A coisa começa devagar. “São Paulo não é sopa/ São Paulo não é sopa/ São Paulo não é sopa/ SP sopa não é”, constata a faixa-título de abertura de SP Não É Sopa, o terceiro álbum da black big band paulistana Aláfia. O registro sonoro, a um só tempo pop e erudito, oscila entre os afrossambas do maestro baiano Moacir Santos, o afrobeat africano de Fela Kuti, o funk estadunidense originário de James Brown, o candomblé baiano d’Os Tincoãs ou de qualquer afrobrasileiro, a nigérrima vanguarda paulista de Itamar Assumpção, o hip-hop de todo lugar.

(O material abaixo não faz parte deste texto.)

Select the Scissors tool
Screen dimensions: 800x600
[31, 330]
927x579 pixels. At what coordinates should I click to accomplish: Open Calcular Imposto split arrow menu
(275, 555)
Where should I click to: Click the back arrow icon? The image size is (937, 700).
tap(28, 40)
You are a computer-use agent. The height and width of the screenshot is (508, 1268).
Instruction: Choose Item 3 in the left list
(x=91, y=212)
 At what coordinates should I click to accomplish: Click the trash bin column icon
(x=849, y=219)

Os versos de “São Paulo Não É Sopa” soam a princípio enigmáticos, um “a revolta é nossa cota” aqui, um “sabote a bota suja que trota” acolá, um “preto e branco, chumbo e prata” no coração da cidade cinza onde não existe amor. Um pouco da fumaça se dissipa quando despontam, em meio ao funk-jazz-vanguarda paulistana, trechos que parecem sampleados de telejornais comerciais, mas trazem contrainformações do tipo “manifestação marcada mais uma vez pela truculência da Polícia Militar do governo do estado”, “a polícia que começou”, “abuso, violência e covardia” e “soldados da PM de São Paulo transformam batidas na periferia em sessões de terror” (as três últimas com uma locução que parece de William Bonner, o editor-vitrine da Rede Globo). Ainda é a primeira faixa, mas já dá para entrever na fumaça de que lado do front social a Aláfia está.

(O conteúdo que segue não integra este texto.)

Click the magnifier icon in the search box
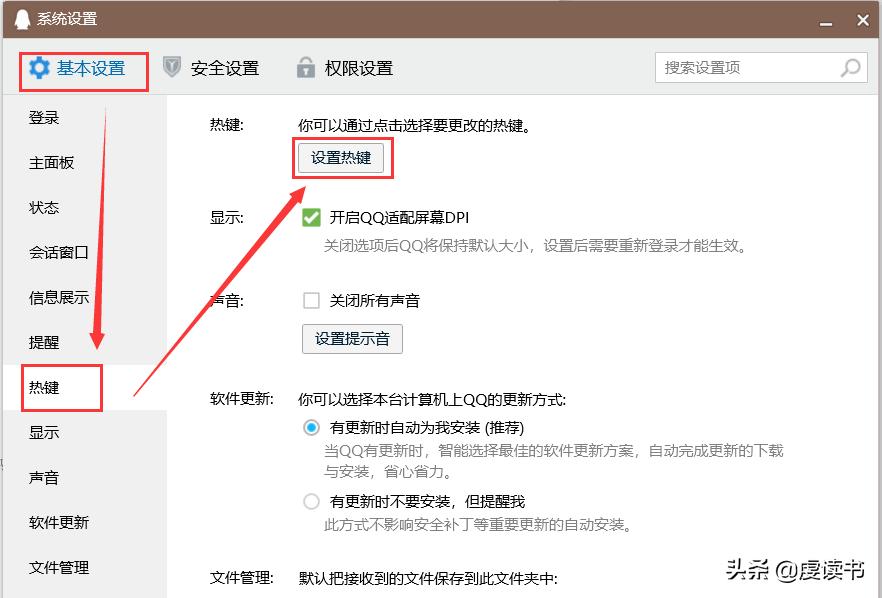 [851, 68]
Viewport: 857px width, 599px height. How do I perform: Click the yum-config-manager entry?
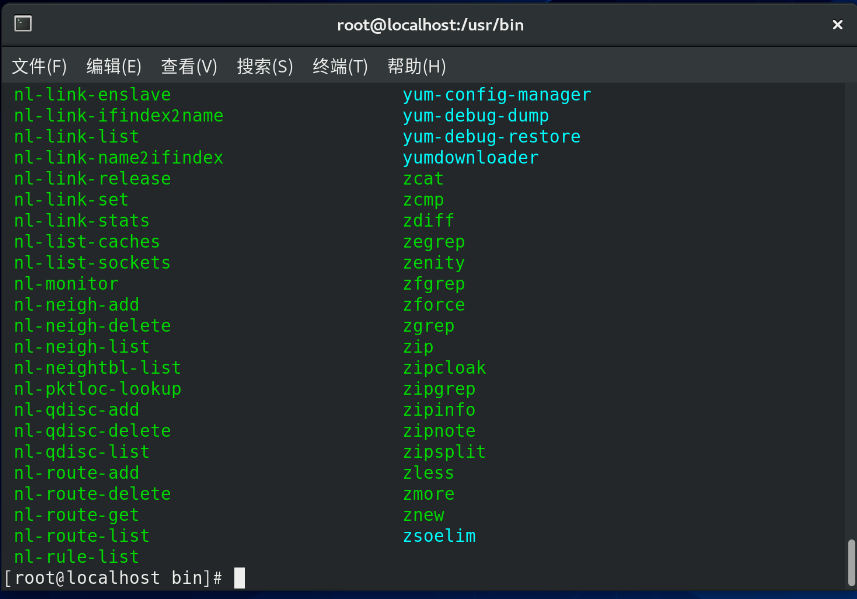pyautogui.click(x=497, y=95)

As letras soam estranhas, remetem às aliterações de Itamar Assumpção, privilegiam rizomas de África. Como num flash sob sons de capoeira, de repente a faixa “No Fluxo” relaciona os termos “choque” e “Tucanistão“. Deve ser a primeira vez que vira assunto para uma canção pop o termo “Tucanistão”, um jargão de guerrilha usado para designar estados brasileiros governados pelo PSDB com mão de ferro antipopular travestida de tímida modernidade. Terceira faixa, “No Fluxo” dialoga com “Salve Geral” (do segundo álbum, Corpura, de 2015), que dizia “nosso fio desencapou/ e você não escapa do choque/ com a nossa rapa você não é capaz” e “nossa rapa é muita treta/ não nos damos com os teus demônios/ decapitamos o teu capeta/ decapitaremos o teu capital/ decapitaremos o teu capa preta/ decapitaremos o teu capataz/ da capoeira você não escapa”. Os narradores (e a narradora) da Aláfia espreitam a tropa de choque, do lado de cá do front militarizado.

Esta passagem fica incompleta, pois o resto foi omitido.